**AIM OF THE TASK:** Reproduce verbatim the lines of the items below, from the first line up to and including the line containing "(x=591, y=37)".

**DATA EXCERPTS:**

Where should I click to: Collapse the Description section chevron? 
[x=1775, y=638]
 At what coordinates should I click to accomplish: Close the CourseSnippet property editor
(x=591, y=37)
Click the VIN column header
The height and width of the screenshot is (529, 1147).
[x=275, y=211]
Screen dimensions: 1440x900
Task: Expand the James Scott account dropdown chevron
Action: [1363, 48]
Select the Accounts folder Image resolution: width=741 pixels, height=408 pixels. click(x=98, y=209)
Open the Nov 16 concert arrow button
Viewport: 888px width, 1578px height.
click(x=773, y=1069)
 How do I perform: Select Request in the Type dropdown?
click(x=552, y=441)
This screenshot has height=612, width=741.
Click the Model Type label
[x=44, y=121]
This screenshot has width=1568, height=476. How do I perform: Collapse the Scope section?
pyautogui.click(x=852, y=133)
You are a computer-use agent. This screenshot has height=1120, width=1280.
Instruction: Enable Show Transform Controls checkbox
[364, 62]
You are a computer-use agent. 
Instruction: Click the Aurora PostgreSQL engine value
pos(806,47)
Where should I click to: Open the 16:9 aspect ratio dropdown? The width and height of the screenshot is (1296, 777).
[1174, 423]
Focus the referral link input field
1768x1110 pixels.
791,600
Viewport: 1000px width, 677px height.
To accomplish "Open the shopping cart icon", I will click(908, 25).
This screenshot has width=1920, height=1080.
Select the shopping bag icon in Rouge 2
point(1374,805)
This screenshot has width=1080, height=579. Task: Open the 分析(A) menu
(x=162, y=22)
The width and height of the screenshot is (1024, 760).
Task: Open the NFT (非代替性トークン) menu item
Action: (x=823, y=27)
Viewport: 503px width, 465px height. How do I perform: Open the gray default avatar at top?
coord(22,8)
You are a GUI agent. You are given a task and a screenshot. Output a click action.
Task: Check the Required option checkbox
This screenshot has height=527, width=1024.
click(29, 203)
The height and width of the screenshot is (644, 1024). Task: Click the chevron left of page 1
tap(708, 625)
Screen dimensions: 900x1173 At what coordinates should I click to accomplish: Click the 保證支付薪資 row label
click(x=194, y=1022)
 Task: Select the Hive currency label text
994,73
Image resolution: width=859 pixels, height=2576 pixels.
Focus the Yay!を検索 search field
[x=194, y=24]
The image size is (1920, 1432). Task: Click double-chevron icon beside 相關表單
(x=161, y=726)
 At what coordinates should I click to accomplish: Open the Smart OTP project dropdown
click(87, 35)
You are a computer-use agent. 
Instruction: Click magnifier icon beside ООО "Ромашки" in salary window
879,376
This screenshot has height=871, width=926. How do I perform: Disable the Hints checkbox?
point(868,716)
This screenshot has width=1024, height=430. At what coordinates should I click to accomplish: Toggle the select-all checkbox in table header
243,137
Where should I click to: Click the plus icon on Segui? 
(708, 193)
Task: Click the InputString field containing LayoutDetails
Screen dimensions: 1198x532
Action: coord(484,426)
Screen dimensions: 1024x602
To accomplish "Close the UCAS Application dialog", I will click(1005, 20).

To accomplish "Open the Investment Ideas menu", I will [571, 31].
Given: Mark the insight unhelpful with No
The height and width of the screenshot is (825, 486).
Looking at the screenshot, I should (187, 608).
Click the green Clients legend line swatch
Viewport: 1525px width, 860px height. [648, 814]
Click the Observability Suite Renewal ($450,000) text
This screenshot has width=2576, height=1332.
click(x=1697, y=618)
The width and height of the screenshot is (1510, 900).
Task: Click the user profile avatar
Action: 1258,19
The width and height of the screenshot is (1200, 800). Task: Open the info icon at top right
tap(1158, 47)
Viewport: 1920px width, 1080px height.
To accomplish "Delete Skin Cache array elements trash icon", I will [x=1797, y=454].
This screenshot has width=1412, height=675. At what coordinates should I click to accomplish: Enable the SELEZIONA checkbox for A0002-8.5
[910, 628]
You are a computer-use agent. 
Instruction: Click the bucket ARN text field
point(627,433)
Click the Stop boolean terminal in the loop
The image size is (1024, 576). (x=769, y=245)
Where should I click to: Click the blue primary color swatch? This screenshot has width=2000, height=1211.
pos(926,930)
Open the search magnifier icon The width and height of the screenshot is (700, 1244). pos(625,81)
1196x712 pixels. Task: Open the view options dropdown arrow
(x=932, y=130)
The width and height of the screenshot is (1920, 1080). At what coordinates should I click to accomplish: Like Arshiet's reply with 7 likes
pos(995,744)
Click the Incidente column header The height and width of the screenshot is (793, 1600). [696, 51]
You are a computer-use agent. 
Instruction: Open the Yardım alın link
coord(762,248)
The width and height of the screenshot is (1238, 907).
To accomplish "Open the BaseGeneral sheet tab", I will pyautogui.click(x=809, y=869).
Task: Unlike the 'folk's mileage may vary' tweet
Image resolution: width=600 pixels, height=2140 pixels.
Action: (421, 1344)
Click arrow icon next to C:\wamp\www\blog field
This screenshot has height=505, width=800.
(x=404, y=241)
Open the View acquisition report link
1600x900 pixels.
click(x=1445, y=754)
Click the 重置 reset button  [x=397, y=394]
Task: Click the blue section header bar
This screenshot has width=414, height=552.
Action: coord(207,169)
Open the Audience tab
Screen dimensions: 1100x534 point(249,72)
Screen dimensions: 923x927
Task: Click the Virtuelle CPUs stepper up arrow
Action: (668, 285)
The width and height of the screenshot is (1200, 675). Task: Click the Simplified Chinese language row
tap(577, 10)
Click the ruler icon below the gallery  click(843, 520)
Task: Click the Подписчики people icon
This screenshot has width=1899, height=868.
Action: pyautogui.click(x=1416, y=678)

**TASK RESULT:**
Where should I click to: Collapse the Description section chevron? 
[x=1775, y=638]
 At what coordinates should I click to accomplish: Close the CourseSnippet property editor
(x=591, y=37)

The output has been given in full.